この連載ではSEから営業職に転向した人に向けて、SEの強みを生かした「ロジカルセールス」の進め方を筆者の経験とノウハウを基に説明しています。

 前回(受注につながる商品説明、価値を絞り込んで印象付け)はターゲット顧客への初回訪問時の商品説明を取り上げました。商品の機能や特徴といった「価値」を顧客のニーズに合わせて絞り込み、印象付けるテクニックを使うことが大切だとお話ししました。

 今回はその続きです。商品説明での間接価値の使い方や、前回ご紹介していないテクニック、顧客の絞り方を説明します。

商品説明に役立つ間接価値

 顧客に提供する価値には、顧客の直接的なメリットにつながる「直接価値」と、顧客のメリットにつながる可能性のある商品に関わる情報である「間接価値」があるというのは、この連載で何回かご説明しました。詳しくは第5回をご覧ください。

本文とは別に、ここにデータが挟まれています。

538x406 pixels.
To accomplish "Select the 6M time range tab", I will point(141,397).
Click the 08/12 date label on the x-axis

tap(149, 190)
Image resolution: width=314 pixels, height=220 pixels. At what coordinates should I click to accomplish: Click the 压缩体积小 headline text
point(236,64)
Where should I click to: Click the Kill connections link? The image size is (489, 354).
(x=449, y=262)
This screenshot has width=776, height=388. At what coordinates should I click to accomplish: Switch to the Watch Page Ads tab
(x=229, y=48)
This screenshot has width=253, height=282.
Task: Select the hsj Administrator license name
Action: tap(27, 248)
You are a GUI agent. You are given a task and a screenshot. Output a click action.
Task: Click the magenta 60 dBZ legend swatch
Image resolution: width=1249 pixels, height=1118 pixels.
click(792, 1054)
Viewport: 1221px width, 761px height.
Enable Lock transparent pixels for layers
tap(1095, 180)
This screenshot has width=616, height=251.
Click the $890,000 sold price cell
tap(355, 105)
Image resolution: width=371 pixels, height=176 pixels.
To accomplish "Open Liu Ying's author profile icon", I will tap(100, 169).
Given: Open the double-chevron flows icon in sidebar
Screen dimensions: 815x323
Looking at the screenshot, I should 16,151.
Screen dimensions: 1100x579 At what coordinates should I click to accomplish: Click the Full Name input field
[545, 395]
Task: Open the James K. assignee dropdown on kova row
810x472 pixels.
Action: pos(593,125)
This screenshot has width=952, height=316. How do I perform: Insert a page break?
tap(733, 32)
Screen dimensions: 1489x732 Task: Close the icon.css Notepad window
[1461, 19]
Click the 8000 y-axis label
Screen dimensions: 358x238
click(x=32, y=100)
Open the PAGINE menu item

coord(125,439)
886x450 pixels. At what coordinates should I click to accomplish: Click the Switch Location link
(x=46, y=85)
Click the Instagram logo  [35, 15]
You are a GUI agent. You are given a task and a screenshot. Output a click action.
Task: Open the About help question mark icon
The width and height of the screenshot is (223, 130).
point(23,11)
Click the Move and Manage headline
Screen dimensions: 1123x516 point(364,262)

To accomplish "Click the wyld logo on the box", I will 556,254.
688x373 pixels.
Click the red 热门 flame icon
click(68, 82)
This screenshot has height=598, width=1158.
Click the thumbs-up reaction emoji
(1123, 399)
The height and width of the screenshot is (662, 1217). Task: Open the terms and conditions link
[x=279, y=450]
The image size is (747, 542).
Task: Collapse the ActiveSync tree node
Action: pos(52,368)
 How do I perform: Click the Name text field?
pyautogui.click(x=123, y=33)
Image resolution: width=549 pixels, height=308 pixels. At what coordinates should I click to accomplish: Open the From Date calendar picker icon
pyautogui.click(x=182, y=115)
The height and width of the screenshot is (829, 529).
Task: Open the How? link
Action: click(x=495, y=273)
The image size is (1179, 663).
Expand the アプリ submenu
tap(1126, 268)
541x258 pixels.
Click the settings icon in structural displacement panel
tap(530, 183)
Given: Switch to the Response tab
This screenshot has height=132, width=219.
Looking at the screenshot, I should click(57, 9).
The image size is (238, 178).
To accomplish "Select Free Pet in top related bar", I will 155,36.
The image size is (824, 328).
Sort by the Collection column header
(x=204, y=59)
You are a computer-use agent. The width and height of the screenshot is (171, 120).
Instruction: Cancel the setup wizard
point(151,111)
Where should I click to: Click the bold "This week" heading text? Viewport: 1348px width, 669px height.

 中でも間接価値は多様で種類もたくさんあり、説明する際の使い方が分かりにくいものもあります。しかし、うまく使えば受注の確度を高めることができます。ここでは、読者の皆さんに共通する五つの間接価値を取り上げます。

●導入事例

 他社がその商品を導入して効果を上げているからといって、自社で同じようにうまくいくとは限りません。それでも商品説明の際に「導入事例」を挙げることには大きな効果があります。

 「この大手企業が導入している」「当社と同じ業態のこの企業が導入している」──。こうした事実が、顧客に対して大きな安心感を与えるからです。